When we read "out of the best books" (Doctrine and Covenants 88:118), we learn about the intricacies of human nature, about the differences between right and wrong. We also learn how to transform ourselves into the people God needs us to be.
When we read as a family, we should also take it one step further, and have those discussions which modern laws forbid the classroom to have. We should reinforce the lessons these good books teach us. Would we be strong enough to act as Jane Eyre did? Is it right to choose romantic love above personal convictions? What is right? What is wrong? What would WE do in that character's place? Our children need to be able to answer the vital questions we ask. The Socratic Method can be utilized, and every parent can begin those kinds of great discussions with the simple question of "Why?".

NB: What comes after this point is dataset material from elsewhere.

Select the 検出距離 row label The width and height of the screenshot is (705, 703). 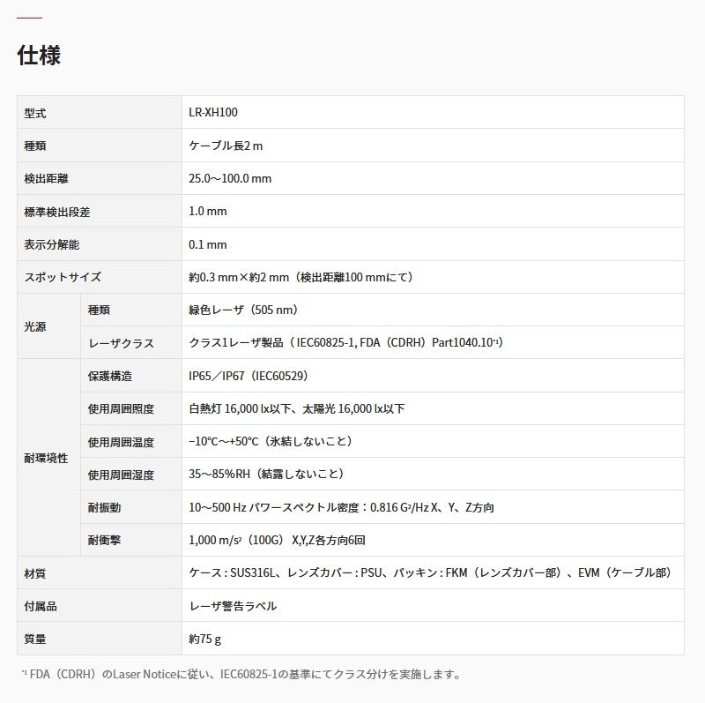click(40, 178)
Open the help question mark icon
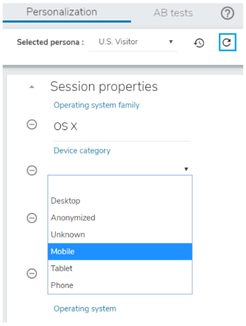 pyautogui.click(x=228, y=13)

Great books inspire us, they change us. And when we read great books together as a family, we can ALL be transformed!
|Pile on Dad!|
HOME IS A HAVEN
Our homes should be the sanctuaries our children run to, away from the chaos and turmoil of the world. In their time at home, they are OURS alone, if we turn off the media and the distractions, allowing them to be our own.
Think of all the wonderful possibilities this summer holds for our families! Let's laugh together! Learn together! Play together! Sing together! Work together! Read together!
I challenge each of us to try some of these things together with our families during school breaks this year. The Lord will help us!
It never takes a "special kind of mom" to spend time with her children.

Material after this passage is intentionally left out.